How to Become An International Triathlon Superstar, Step #17: Take your recovery seriously.

It’s been almost a week since Ironman Louisville and in another week I’ve got Ironman Wisconsin. Many have asked how I recover so fast from an Ironman, so I shall indulge you in some of my superstar secrets, what I do and what I don’t do.

#1) EXERCISE.
Don’t stop moving. I like to get in a short easy spin the day after the race before I pack up White Tiger into his bike box. I get straight back into the pool right away as well, and can resume full-on swim training almost immediately, as there is no rest for the wicked bad swimmers. By the Wednesday after a Sunday race I can usually do an easy super-slow 20-30min run. I might feel tired, but not too sore or tight as long as I’ve kept moving. It’s when you don’t do anything at all for a few days…or week(s) that you stiffen up, which makes Ironman recovery even harder!

swimming at the cool quarry pool, Lakeside Swim Club in L'ville

#2) NUTRITION.
As much as I enjoy perpetuating the myth that I can eat all kinds of crap food and ice cream every day, unfortunately I am not one of those naturally skinny garbage truck girls that can eat whatever they want and not get fat. I will happily eat the finish line pizza and have KFC (but only in Kentucky), but as my body is a finely-tuned specimen, it will start to feel like garbage if I feed it garbage.

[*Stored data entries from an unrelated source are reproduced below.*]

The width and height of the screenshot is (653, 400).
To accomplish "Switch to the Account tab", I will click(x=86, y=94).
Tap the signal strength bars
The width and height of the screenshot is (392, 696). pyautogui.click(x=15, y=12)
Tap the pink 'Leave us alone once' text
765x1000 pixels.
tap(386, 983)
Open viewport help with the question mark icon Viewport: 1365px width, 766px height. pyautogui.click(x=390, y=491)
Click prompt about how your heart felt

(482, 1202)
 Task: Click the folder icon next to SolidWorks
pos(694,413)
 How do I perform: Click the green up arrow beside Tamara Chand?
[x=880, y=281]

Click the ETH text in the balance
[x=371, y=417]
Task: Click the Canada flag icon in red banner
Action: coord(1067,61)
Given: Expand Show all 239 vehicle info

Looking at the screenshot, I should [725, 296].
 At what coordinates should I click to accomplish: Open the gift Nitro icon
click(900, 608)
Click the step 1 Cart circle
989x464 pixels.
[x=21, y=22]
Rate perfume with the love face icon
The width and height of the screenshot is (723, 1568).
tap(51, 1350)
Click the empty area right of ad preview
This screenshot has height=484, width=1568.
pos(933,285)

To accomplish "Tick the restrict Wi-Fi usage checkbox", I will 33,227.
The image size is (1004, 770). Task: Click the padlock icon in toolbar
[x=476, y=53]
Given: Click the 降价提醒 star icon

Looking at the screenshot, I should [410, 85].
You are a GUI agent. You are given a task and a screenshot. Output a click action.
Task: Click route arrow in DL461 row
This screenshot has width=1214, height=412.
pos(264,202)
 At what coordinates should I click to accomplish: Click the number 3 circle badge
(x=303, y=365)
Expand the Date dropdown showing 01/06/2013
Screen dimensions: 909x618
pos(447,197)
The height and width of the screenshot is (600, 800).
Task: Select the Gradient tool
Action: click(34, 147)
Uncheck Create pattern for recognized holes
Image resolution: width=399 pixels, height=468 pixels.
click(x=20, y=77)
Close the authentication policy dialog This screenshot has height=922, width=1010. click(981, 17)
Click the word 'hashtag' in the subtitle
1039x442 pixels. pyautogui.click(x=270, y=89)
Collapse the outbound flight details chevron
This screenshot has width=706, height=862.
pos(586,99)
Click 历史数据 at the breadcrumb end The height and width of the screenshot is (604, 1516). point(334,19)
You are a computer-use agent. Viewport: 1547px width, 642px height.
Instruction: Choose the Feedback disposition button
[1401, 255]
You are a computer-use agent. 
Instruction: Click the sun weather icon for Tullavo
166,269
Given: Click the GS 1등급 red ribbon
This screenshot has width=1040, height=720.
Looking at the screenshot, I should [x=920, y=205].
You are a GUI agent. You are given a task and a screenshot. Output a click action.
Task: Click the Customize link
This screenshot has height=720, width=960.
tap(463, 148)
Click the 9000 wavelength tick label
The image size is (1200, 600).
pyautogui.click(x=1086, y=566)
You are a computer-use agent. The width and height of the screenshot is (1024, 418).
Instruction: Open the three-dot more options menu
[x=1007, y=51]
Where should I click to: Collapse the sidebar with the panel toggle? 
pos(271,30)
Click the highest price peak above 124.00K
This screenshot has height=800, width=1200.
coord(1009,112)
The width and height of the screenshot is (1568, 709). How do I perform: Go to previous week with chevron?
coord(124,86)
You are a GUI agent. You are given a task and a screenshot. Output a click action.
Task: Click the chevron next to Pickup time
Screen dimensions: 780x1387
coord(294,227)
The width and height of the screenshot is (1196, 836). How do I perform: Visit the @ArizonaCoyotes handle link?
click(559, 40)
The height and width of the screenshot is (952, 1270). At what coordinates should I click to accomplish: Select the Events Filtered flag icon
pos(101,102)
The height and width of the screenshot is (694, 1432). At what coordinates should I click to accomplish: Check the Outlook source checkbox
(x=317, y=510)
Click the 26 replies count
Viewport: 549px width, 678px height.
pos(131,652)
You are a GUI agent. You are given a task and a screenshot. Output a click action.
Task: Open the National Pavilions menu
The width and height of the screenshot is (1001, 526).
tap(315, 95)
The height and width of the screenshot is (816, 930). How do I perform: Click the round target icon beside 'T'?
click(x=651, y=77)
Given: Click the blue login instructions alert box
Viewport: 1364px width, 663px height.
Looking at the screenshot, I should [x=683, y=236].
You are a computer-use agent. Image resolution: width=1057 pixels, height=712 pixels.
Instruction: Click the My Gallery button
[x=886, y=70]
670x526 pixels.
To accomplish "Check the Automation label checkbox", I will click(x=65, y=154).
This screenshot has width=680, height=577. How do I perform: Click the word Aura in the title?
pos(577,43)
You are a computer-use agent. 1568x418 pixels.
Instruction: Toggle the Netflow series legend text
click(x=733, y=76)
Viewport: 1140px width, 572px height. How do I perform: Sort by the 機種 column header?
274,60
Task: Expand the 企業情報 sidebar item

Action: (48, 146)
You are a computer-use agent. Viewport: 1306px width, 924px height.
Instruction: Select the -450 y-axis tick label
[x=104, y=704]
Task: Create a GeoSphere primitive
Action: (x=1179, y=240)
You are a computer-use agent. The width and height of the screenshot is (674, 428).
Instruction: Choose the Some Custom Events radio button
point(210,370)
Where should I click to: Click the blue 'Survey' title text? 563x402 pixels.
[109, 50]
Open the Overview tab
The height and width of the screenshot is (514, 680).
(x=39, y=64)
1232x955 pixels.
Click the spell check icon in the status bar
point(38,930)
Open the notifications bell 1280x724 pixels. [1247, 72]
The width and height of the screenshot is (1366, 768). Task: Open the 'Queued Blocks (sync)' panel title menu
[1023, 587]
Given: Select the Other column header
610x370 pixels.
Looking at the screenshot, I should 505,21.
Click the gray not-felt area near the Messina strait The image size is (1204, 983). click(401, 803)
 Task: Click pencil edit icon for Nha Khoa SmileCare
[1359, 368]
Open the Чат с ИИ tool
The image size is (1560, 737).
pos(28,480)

iron, it's what's in EPO. Ok, not quite.

I was tickled and very proud that the Kentucky Beef Council was declared “official protein” of Ironman Louisville. I am a big believer in incorporating red meat into your diet and love steak and liver. I was once diagnosed as borderline anemic and my doctor had me take iron pills for a few months to boost my iron levels. I don’t really like taking pills and it made my poop a funny color, so now I just make sure I eat red meat regularly. Great source of protein and iron, the good stuff that all endurance athletes need to race well and recover well. Four-legged creatures are our friends indeed. ;)

#3) HUMAN GROWTH HORMONE.
The all-natural way…SLEEP!!! Your body is tired and needs rest. Post-race is when your body is most susceptible to getting sick, and whenever I feel that telltale tickle in the back of my throat whether in training or right after a race, I know it’s a sign I need to sleep more. If you are like me, you have trouble sleeping in, so the best way to get more sleep is to go to bed earlier. Load up!

my dog Guinness. I enjoy snapping him napping.

#4) SUPPLEMENTS.
Like I just mentioned in #2, I don’t like to take any pills and supplements and as a pro triathlete have to be careful with these kinds of things as one day I will be fast enough to get pee-tested. I do like taking Emergen-C, though, which comes in a fizzy powder drink mix and is full of vitamins and minerals and electrolytes.

I’m partial to the Acai Berry flavor. It’s extra fabulous and most effective when blended with ice, blueberries, and Haamonii Smooth Shochu (lemon flavor)! Post-race recovery beverages are the best. :D

Wongstar does recovery right!

#5) OTHER TREATMENTS???
I’ve been asked about ice baths and massages. Pretty much no and no. When I ran track my freshman year in college (and got the injury that turned me into a triathlete), my coach would make me sit in the ice bath whirlpool after practice every afternoon with the other gimps. You know what? My injury never healed that season, but it turned me on to bike racing and then triathlon. I don’t believe in ice baths. You want to keep the blood moving, not slow it down. The only ice you’ll see me embrace is pictured above in #4. ;)

As for massage, I get the post-race Ironman massage, because it’s free. I got massages in Thailand and the Philippines because they were $5 an hour or cheaper. I can’t afford a massage here in America and so I don’t get them. I do keep TP massage balls around though, as my low back tends to get tight from riding in the aero position all the time and all this blogging and writing I do on my laptop.

Hope that helps. Happy recovery and see you in Wisconsin next weekend!